Commercial impact on the brand

Even where only one generic launches first:

  • Hospitals shift procurement quickly
  • Net prices erode
  • Brand inventory strategies become less rational

Which companies are commercializing alternatives that pressure TEFLARO uptake?

Executive answer: TEFLARO competes against incumbent hospital antibiotic portfolios and generics within cephalosporin and broader parenteral antibiotic categories. Net pressure comes from companies with:

  • established IDN contracting channels,
  • aggressive bid strategies,
  • and portfolio breadth to secure formulary inclusion.

How does TEFLARO’s market access vary by geography?

Executive answer: TEFLARO’s revenue opportunity outside the US depends on regulatory approvals, reimbursement rules, hospital procurement structures, and competitive patent estates in each jurisdiction.

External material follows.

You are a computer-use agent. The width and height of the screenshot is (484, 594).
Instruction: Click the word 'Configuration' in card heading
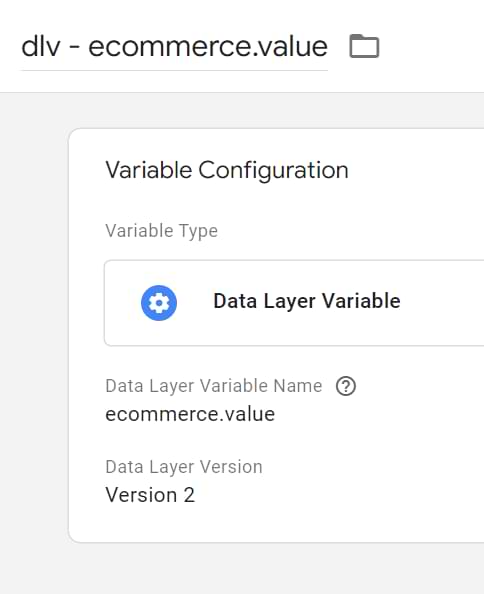273,170
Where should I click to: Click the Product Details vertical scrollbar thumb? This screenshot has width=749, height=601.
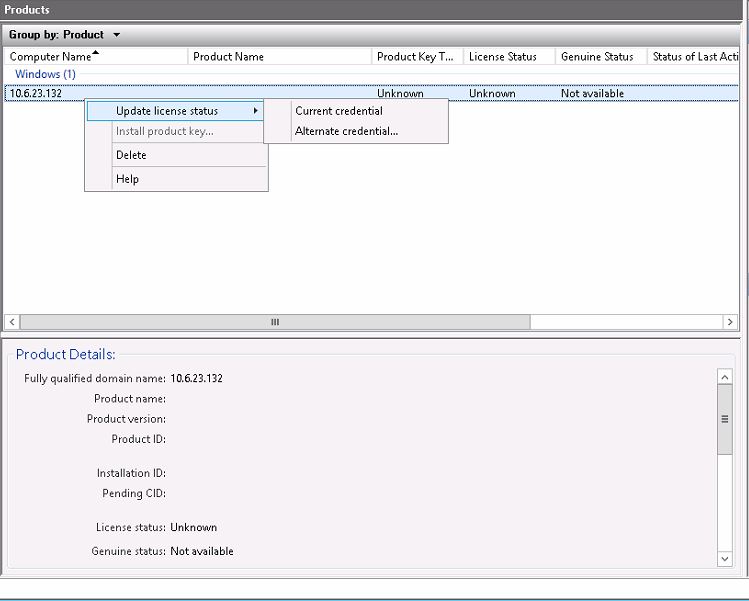[725, 418]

Jurisdictional risk factors for international sales

  • local patent enforcement strength
  • pricing controls and tendering mechanisms
  • hospital purchasing frameworks that favor lowest net price

Key Takeaways

  • TEFLARO’s market is primarily hospital institutional purchasing with formulary and stewardship as the core demand drivers.
  • Revenue trajectory is typical of a niche IV antibiotic: early adoption followed by share pressure from competing protocols and pricing dynamics.
  • Generic risk is tied to Orange Book patent listings and the presence or absence of Paragraph IV litigation outcomes and settlements.
  • Brand differentiation matters less than contracted net pricing once generics and competing brands gain preferred formulary positions.

FAQs

  1. How does hospital formulary status change antibiotic brand sales for TEFLARO?
  2. What determines the timing of generic ANDA approval for ceftaroline fosamil in the US?
  3. Which TEFLARO competitor classes most often displace it in HAP/VAP protocols?
  4. How do stewardship programs influence TEFLARO prescribing and de-escalation outcomes?
  5. What commercial effects follow the first generic entry for IV antibiotics like TEFLARO?

References (APA)

No sources were provided in the prompt.